The governor has already vetoed one bill approved by the Republican-controlled Legislature this year and publicly flirted with overturning another. Crist’s current stance on the House PSC plan likely “would be reflected in his comments in the media,” Precourt said, acknowledging the governor’s skepticism about the proposal.

The plan’s future in the Senate and with the governor may be in doubt, but Precourt pointed to comments made in support of the bill Friday in the Appropriations Committee by Rep. Joe Gibbons (D-Hallandale Beach), the ranking Democratic member of the committee that authored the bill, as evidence it had wide support in the House.

“This was done in very bipartisan way,” Gibbons told the panel. “I think we have a good product here.”

“We worked closely together to come up with a solution that addresses all the issues, not just take a small bite at the apple,” Precourt agreed after the meeting.

Precourt hinted that a bill to increase the amount of electricity produced from renewable energy sources expected to emerge from his House Energy & Utilities Committee Friday afternoon could provide a spark for the PSC reorganization bill in the Senate.

“Fortunately or unfortunately, all these energy issues are tied together,” Precourt told reporters. “The PSC is part of the overall governance of energy in Florida and that’s addressed in a couple other bills as well. Next week, certainly we’re going to have a sit down to discuss all the energy issues on the table.”

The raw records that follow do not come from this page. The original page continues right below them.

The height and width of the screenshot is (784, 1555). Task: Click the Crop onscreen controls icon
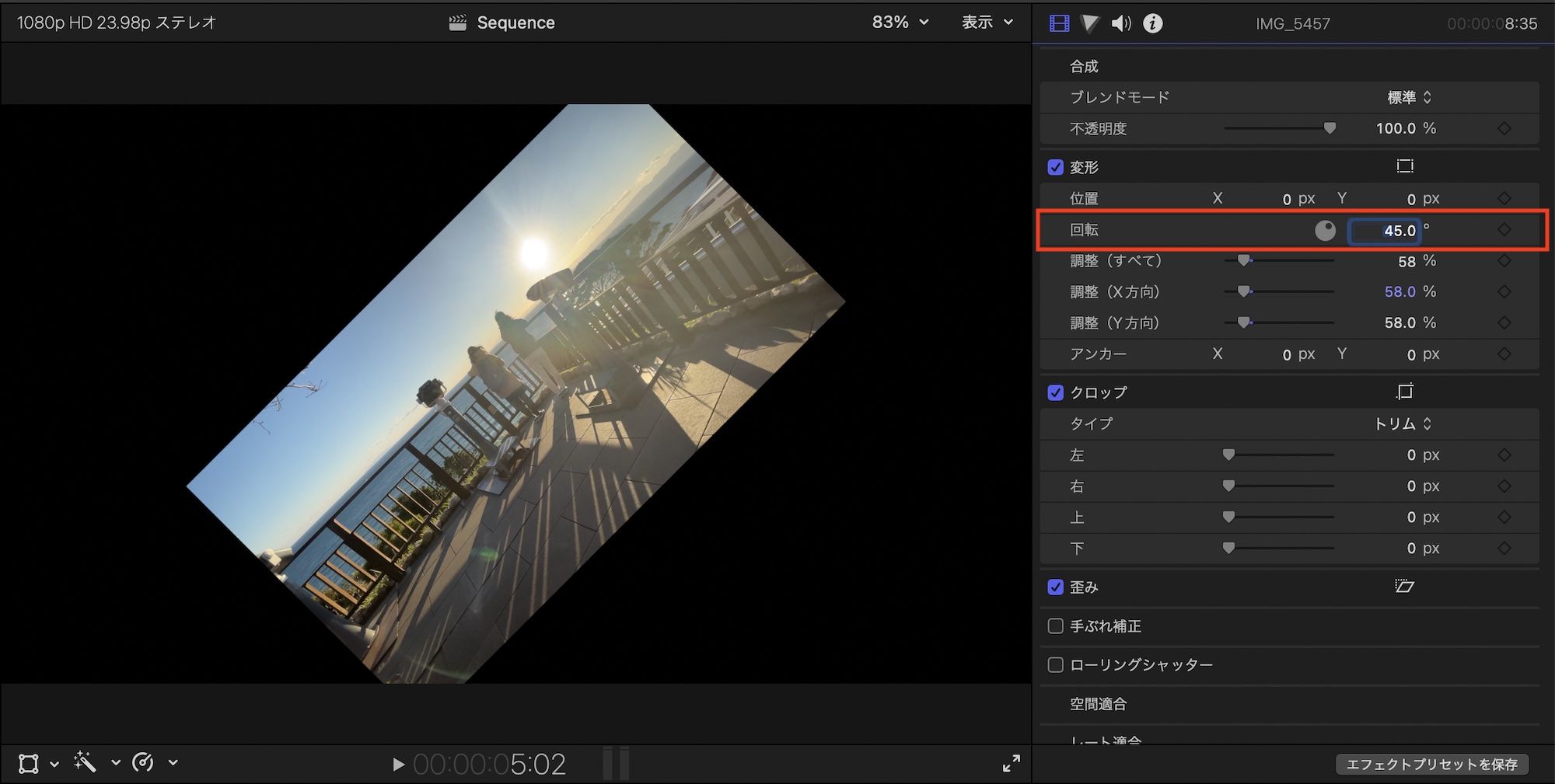(x=1404, y=392)

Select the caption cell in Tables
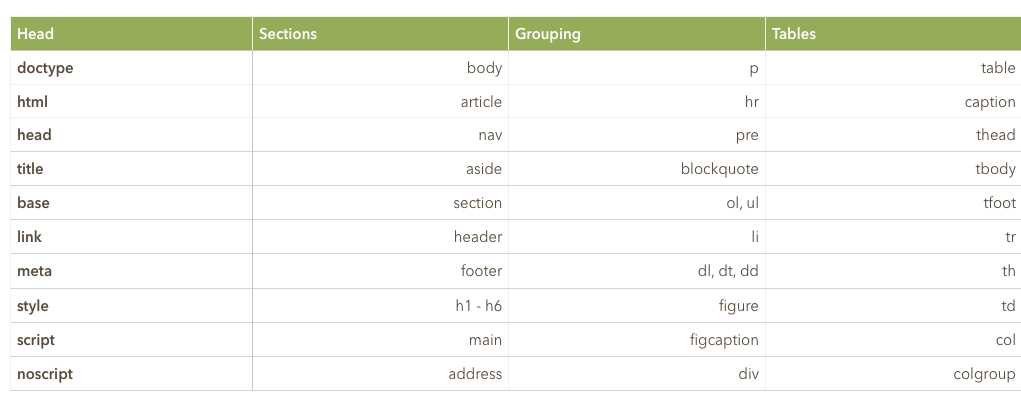pos(893,102)
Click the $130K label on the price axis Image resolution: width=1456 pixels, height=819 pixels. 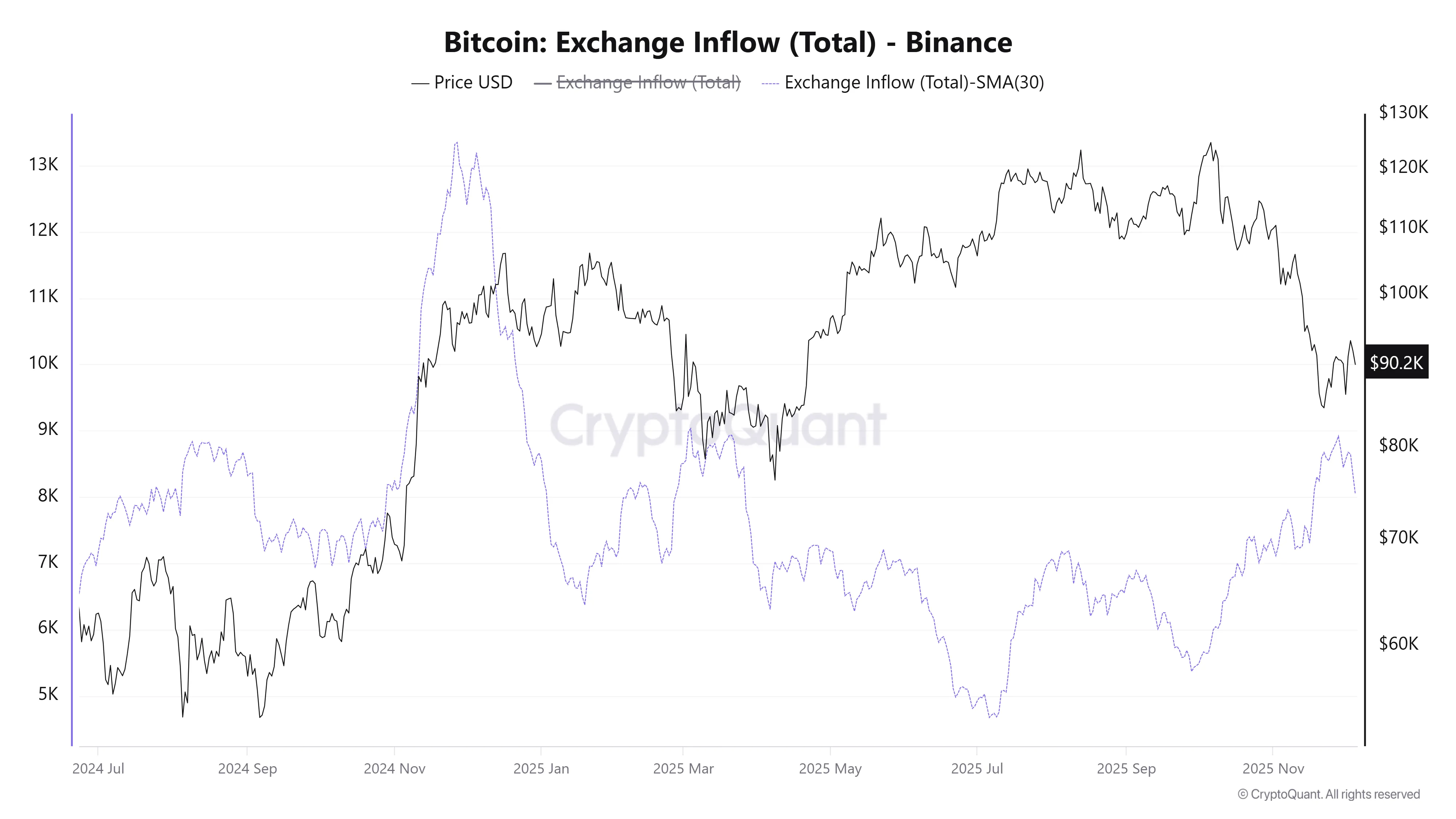point(1403,112)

A bill to require power companies to increase the amount of electricity they produce from renewable energy sources by 20 percent by the year 2020 cleared the Senate last year but languished in the House. Precourt has said the House’s renewable energy bill will likely not include a similar mandate, but taking a renewable energy bill up at all would be more than the House did on the plan in 2009.

But Precourt admitted even that might not be enough to get the Senate to agree to the House plan to remove the PSC staff to the governor and Cabinet. Sen. Mike Fasano, who sponsored the Senate’s PSC bill, said earlier this week that the provision “was probably written by the utility companies.”

“That’s the big one,” Precourt said. “There’s some legitimate concerns about how to transfer into this Office of Regulatory Staff from what we have now. I would say that’s the toughest part to do.”

But asked if the plan might be jettisoned to increase the likelihood of a PSC reform bill being signed into law this year, Precourt held firm.

“They’re all vital parts to me,” he said. “I’d like to have the whole package.”

And the plans will likely not be combined, he added. “I would rather not mix and match the specific language of the bills, but they affect each other.”

The bill has one more stop, the General Government Policy Council, before it can be cleared for a final vote of the full House.